Case 4. $m\equiv 3\left(\mathrm{mod}4\right)$. For $n\equiv 0,1,2,3\left(\mathrm{mod}4\right)$, an OIDRDF f on $C_m\square C_n$ is defined by repeating the first four rows of the OIDRDF $f(C_7\square C_n)$ as m increases by 4.

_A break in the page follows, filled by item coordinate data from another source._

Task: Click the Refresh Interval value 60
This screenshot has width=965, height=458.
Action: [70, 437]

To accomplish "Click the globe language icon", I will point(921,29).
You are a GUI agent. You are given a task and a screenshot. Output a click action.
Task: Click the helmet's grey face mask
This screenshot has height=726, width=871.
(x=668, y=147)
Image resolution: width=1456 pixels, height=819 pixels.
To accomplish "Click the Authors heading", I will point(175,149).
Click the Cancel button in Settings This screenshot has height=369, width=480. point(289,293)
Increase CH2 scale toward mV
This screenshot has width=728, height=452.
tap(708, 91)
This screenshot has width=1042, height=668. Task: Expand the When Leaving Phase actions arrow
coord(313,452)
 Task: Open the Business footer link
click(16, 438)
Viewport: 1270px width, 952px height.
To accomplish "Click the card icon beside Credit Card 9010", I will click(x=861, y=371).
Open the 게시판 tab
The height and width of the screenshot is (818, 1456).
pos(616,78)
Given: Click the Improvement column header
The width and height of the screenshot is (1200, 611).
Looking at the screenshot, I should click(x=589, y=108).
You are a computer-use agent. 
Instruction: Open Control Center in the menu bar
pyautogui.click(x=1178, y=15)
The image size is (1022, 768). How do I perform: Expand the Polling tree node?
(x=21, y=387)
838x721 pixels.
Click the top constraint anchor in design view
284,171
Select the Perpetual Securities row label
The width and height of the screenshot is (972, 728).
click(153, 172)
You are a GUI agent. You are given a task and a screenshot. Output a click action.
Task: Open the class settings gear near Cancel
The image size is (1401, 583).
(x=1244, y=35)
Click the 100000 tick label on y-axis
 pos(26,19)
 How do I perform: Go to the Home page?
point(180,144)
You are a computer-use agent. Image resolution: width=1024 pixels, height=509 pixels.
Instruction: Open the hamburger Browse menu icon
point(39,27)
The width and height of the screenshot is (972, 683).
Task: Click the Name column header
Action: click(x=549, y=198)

$$\begin{array}{c}\hfill \begin{array}{cc}n\equiv 0\left(\mathrm{mod}4\right),\hfill & n\equiv 1\left(\mathrm{mod}4\right),\hfill \\ f(C_7\square C_n)=\left(\begin{array}{c}0202\cdots 0202\\ 1020\cdots 1020\\ 2101\cdots 2101\\ 1020\cdots 1020\\ 0202\cdots 0202\\ 1020\cdots 1020\\ 2111\cdots 2111\end{array}\right),\hfill & f(C_7\square C_n)=\left(\begin{array}{cc}0202\cdots 0202& 02012\\ 1020\cdots 1020& 10201\\ 2101\cdots 2101& 21020\\ 1020\cdots 1020& 10201\\ 0202\cdots 0202& 02012\\ 1020\cdots 1020& 10201\\ 2111\cdots 2111& 21120\end{array}\right),\hfill \\ n\equiv 2\left(\mathrm{mod}4\right),\hfill & n\equiv 3\left(\mathrm{mod}4\right),\hfill \\ f(C_7\square C_n)=\left(\begin{array}{cc}0202\cdots 0202& 02\\ 1020\cdots 1020& 11\\ 2101\cdots 2101& 20\\ 1020\cdots 1020& 11\\ 0202\cdots 0202& 02\\ 1020\cdots 1020& 11\\ 2111\cdots 2111& 20\end{array}\right),\hfill & f(C_7\square C_n)=\left(\begin{array}{cc}0202\cdots 0202& 0201022\\ 1020\cdots 1020& 1020201\\ 2101\cdots 2101& 2101020\\ 1020\cdots 1020& 1022101\\ 0202\cdots 0202& 0201022\\ 1020\cdots 1020& 1020201\\ 2111\cdots 2111& 2112110\end{array}\right).\hfill \end{array}\end{array}$$

The weight of f is

$$w\left(f\right)=\left\{\begin{array}{cc}\frac{m-3}{4}·\frac{n}{4}·14+\frac{n}{4}·12=\frac{7mn+3n}{8},\hfill & n\equiv 0\left(\mathrm{mod}4\right),\hfill \\ \frac{(m-3)(n-5)}{16}·14+\frac{n-5}{4}·12+\frac{m-3}{4}·18+15=\frac{7mn+m+3n-3}{8},\hfill & n\equiv 1\left(\mathrm{mod}4\right),\hfill \\ \frac{(m-3)(n-2)}{16}·14+\frac{n-2}{4}·12+\frac{m-3}{4}·8+6=\frac{7mn+2m+3n-6}{8},\hfill & n\equiv 2\left(\mathrm{mod}4\right),\hfill \\ \frac{(m-3)(n-7)}{16}·14+\frac{n-7}{4}·12+\frac{m-3}{4}·26+21=\frac{7mn+3m+3n-9}{8},\hfill & n\equiv 3\left(\mathrm{mod}4\right).\hfill \end{array}\right.$$

Hence, ${\gamma }_{oidR}(C_m\square C_n)\le \lfloor \frac{7mn+3m+3n}{8}\rfloor$. □

4. Conclusions

For the outer independent Roman domination number of regular graph G, we improved the lower bound on ${\gamma }_{oiR}\left(G\right)$ presented by Ahangar et al. ([9]), determined the exact values of ${\gamma }_{oiR}(C_3\square C_n)$, ${\gamma }_{oiR}(C_m\square C_n)$ for $m\equiv 0\left(\mathrm{mod}4\right)$ and $n\equiv 0\left(\mathrm{mod}4\right)$, and presented bounds on ${\gamma }_{oiR}(C_m\square C_n)$ for $m\not\equiv 0\left(\mathrm{mod}4\right)$ or $n\not\equiv 0\left(\mathrm{mod}4\right)$. For the outer independent double Roman domination number of regular graph G, we presented a lower bound on ${\gamma }_{oidR}\left(G\right)$, determined the exact values of ${\gamma }_{oidR}(C_3\square C_n)$, and presented bounds on ${\gamma }_{oidR}(C_m\square C_n)$ for $m,n\ge 4$. By our results, ${\gamma }_{oidR}(C_m\square C_n)\le \lfloor \frac{7mn+3m+3n}{8}\rfloor$, which verifies ${\gamma }_{oidR}\left(G\right)\le 5\left|V\left(G\right)\right|/4$ is correct for $G=C_m\square C_n$.